# Exercise prompt:
Every record must be copied exactly, from first line to last.

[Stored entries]
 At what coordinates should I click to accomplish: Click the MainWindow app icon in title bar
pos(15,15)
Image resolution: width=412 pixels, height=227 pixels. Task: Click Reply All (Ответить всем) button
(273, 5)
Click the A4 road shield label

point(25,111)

# Answer box:
 At what coordinates should I click to accomplish: Click the MainWindow app icon in title bar
pos(15,15)
Image resolution: width=412 pixels, height=227 pixels. Task: Click Reply All (Ответить всем) button
(273, 5)
Click the A4 road shield label

point(25,111)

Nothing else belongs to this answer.